# Start of Text shown

For a "real" architect, that content circle would be "materials". To understand the different capabilities of wood, steel, brick, fiberglass, etc. Such concerns are not unique to any particular project--they pervade all projects. It's simply the background training of an architect/builder/etc. to know these things, to know how to use the material to apply to a specific situation.

For an IA, it ought to be no different. I in no way want to demote the importance of content. But I question it's placement here. An IA's ability to structure information exists independently of the business and user needs of a particular project. I guess for me, the three circles seem very project-focused--a business develops a context which informs the "why" of building a site. The users supply the needs that suggests "what" the site should do. The ability to manipulate and structure content is important, but is not specific to this project... I guess I kind of see content-structuring as a cloudy presence behind these two circles, part of the 'general knowledge' that informs all of what we do. (The same could go for capabilities of the technology.)
Posted by peterme @ 04/07/2002 05:15 PM PST [link to this comment]


COMMENT #12
One point I think most people miss when discussing these types of issues is that the goal of IA's and the systems they design is to ENABLE RELATIONSHIPS BETWEEN PEOPLE. This applies whether it is between a business user and a customer, or within a business or between you and I. If you want to use the architect analogy, IA's use the technological tools and materials available to them (computers, networks, languages, etc) to join the two "circles" of users in their various contexts and enviroments.

Ultimately it isn't a business context/users needs problem, but the age old problem of how to get two or more people to communicate and form a successful relationship.

Lofty goal, eh?
Posted by Michael Hart @ 04/07/2002 05:36 PM PST [link to this comment]


COMMENT #13
Good point Michael. And not to step on it, but I wanted to post an AIM discussion jjg and I just had:


petermhz: this statement:
"Content does not just magically "happen" because the business context dictates that it should. Content is hard work, and in my experience far too few user experience practitioners appreciate that fact"

# End of Text shown

● **Task objective**
Answer these from the comment thread:
(a) For a "real" architect, what would the content circle be?
(b) Who posted Comment #12, and at what time?
(c) According to Comment #12, what is the goal of IAs and the systems they design?
Rely on the comment thread alone.

# Start of Information provided

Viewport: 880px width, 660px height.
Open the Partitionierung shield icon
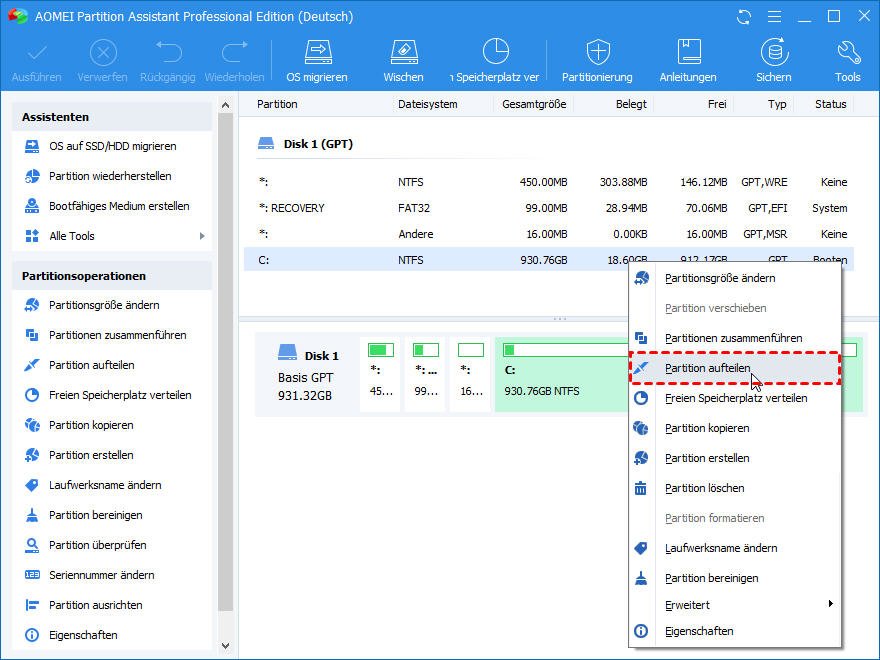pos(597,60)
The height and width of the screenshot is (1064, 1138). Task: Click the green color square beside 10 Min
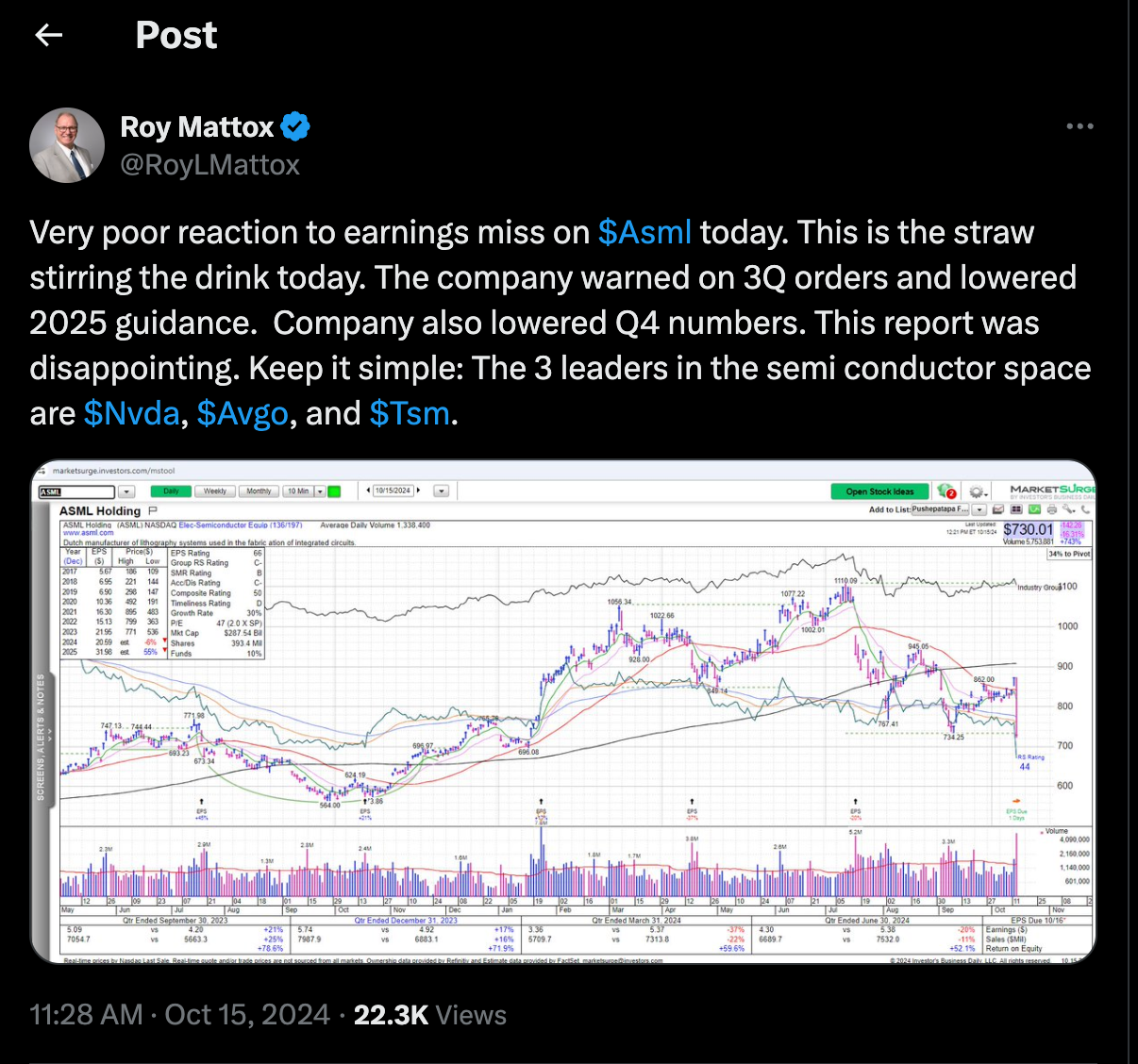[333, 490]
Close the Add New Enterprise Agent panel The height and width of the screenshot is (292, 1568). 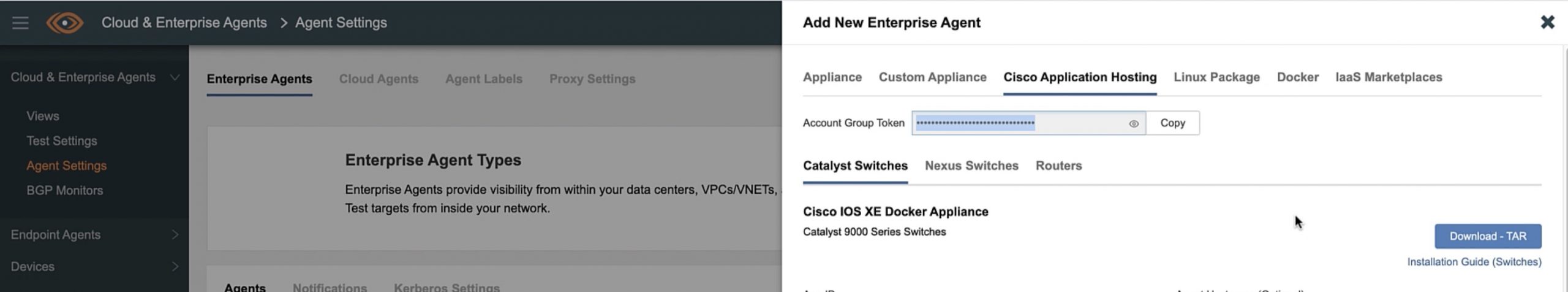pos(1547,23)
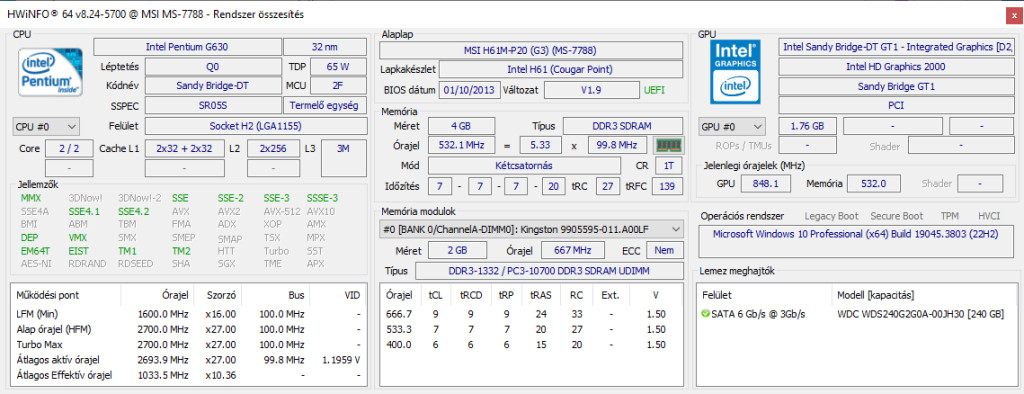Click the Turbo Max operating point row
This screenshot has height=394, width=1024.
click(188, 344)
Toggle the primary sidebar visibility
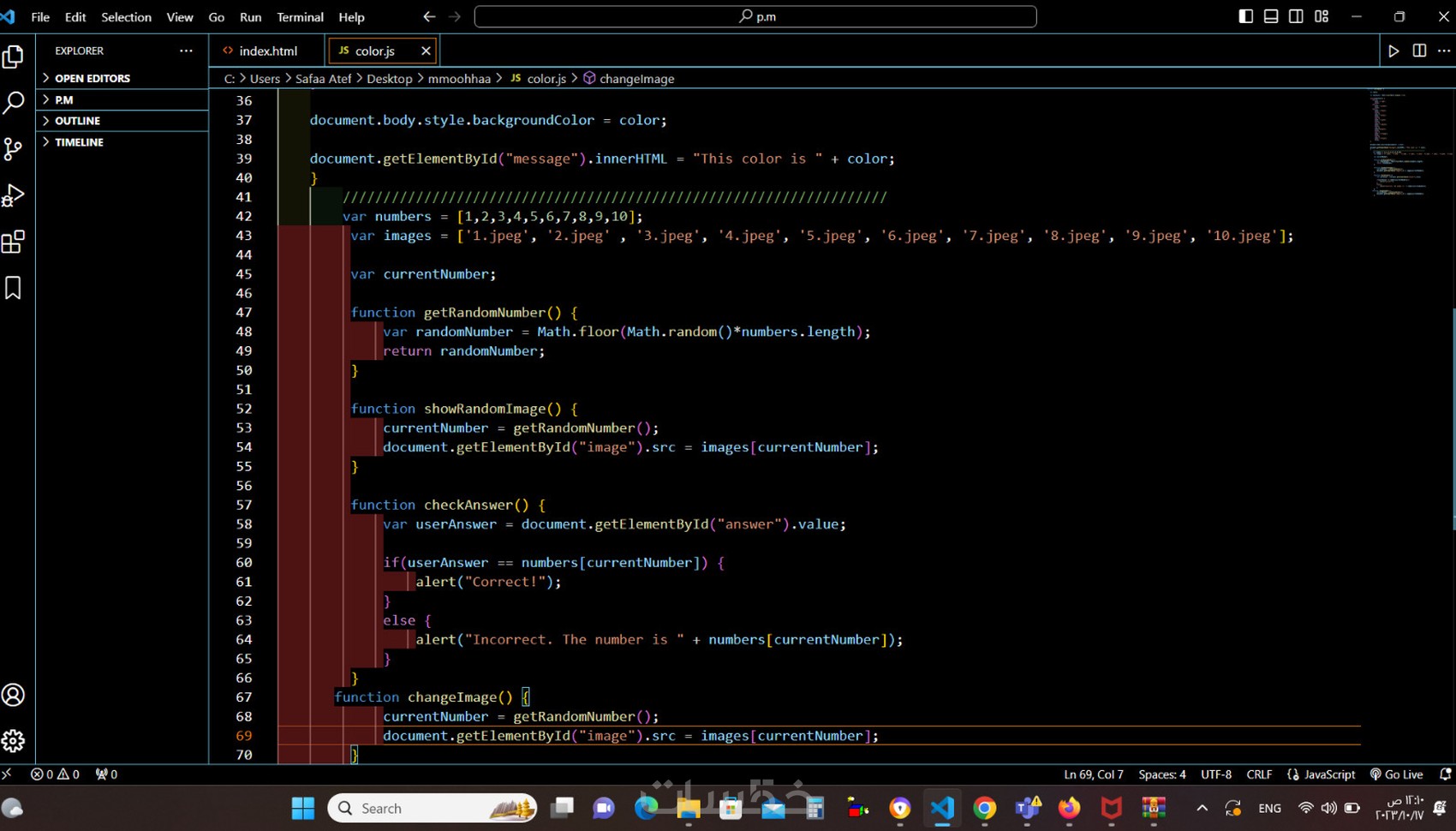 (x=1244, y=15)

# End of Information provided

● **Output of the exercise**
(a) "Materials."
(b) Michael Hart, at 04/07/2002 05:36 PM PST.
(c) To enable relationships between people.